Numa certa ensolarada manhã de dezembro em que todos ainda
dormiam aqui em casa, ao passear distraidamente pelo jardim, fui surpreendido com
a presença de um pequeno pássaro pousado no chão próximo ao pé de framboesa. Habituado
a vê-los empoleirados em galhos inatingíveis ou voando ligeiramente pelo espaço,
achei aquela situação curiosa. Devo admitir que a única ave cujo conhecimento possuo
algum domínio é a galinha e, assim mesmo, em seu estado assado ou ao molho
pardo, que são as minhas especialidades. Por isso, eu não soube identificar se
aquela seria um pardal ou um bem-te-vi. Observei aquele bichinho que se
mantinha imóvel, apesar de minha presença ameaçadora, como se me ignorasse ou
se fingisse de pedra ou toco de pau para não ser percebido pelo predador, pois
é esta artimanha que lhe providencia a natureza para garantir-lhe a
sobrevivência. Sua penugem era da cor de palha seca quando misturada ao pó da
terra quando chove e estava eriçada, dando-lhe o aspecto de um novelo de
pequenos e finos gravetos.

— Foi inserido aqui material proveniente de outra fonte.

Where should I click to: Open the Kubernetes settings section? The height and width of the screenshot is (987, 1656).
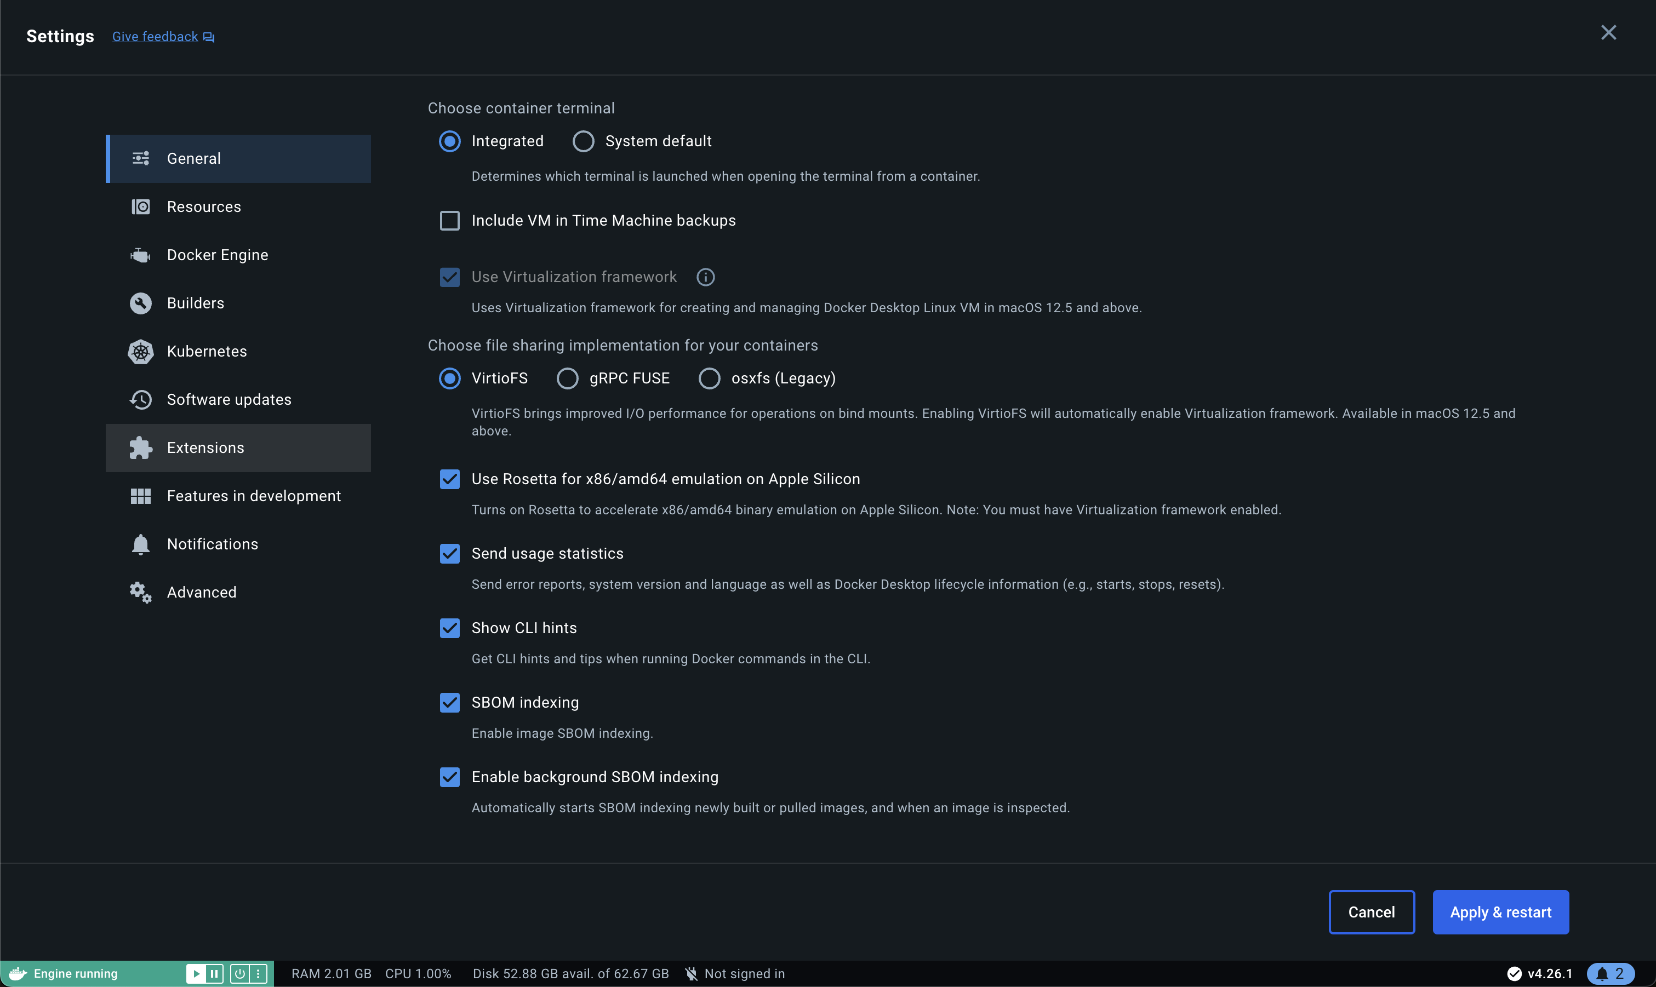(206, 351)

Pobre criatura, deve estar doente, pensei sem saber
como agir.
Alguém
mais bem ilustrado aqui de casa deu uma olhada e descreveu-o como um filhote de
sabiá que despencara do ninho e que provavelmente este ainda não dominava a
arte de voar. Que situação daquele indefeso filhote, fiquei imaginando como eu
poderia fazer por ele. Numa pequena vasilha coloquei água fresca que pus ao seu
lado juntamente com um pedaço de banana, aquilo deveria ser de alguma ajuda.
Talvez
a mãe daquele pequeno pássaro tivesse lhe orientado a não falar ou a aceitar coisas
de estranhos e, por isso, ele ignorou a comida que lhe deixei. Vez por outra,
ela própria, presumindo que fosse a mãe e não o pai ou qualquer outro parente mais
próximo, vinha trazer-lhe alimento que colocava diretamente em seu bico. Até nisto
a natureza é prodigiosa, ao prover os animais de amor por aqueles que ainda não
são capazes de tomar conta de si mesmos. Fiquei maravilhado com a aula de ciências
naturais.
Nós
aqui de casa, que somos afeiçoados por animais, logo nos compadecemos por aquela
pequena ave indefesa e vez por outra chegávamos até a janela para dar uma
olhada, torcendo para que ela tivesse voltado para a segurança de seu ninho, escapado
das garras de algum predador. Alguém viu um gavião rondando a vizinhança e se
pôs de guarda com uma vassoura para afugentá-lo. E quando a escuridão da noite
chegou escondendo-a de nossa guarda, temi por sua fragilidade ante as criaturas
noturnas.
E bem
cedo na manhã seguinte, quando o procurei no lugar onde esteve o dia todo, para
minha tristeza, não o vi. E num ato contínuo, escrutinei com um pingo de
esperança até o mais recôndito recanto do nosso jardim e me alegrei ao revê-la
a poucos metros de onde estivera todo o tempo no dia anterior, na mesma posição
de estátua, na mesma solidão, desta vez, ao lado do pé de lima. E o dia
repetiu-se tal como no anterior, com as vindas e idas de sua mãe para lhe
trazer alimento e a nossa constante vigia.
Foram
cinco dias de aflição e expectativa e, em cada manhã, a mesma emoção de vê-lo
firme resistindo ao tempo e à solidão. Quanto mais aguentaria aquela criaturinha,
era uma dúvida que me intrigava. Estava claro que a sua volta ao ninho dependia
da capacidade de voar que ela ainda não dominava, apesar de já possuir o equipamento
necessário, asas e penas. Talvez fosse questão de poucos dias até que fizesse o
seu primeiro voo solo até o ninho.
Finalmente,
numa certa manhã, encontrei-a no mesmo lugar do dia anterior, inerte como uma
pedra, pobrezinha. Foi poupada pelos predadores, mas não resistiu à espera para
aprender a dar o seu primeiro voo da esperança. Foi enterrada junto com as
folhas secas de nosso jardim.
Rio Vermelho, 24 de dezembro de 2015.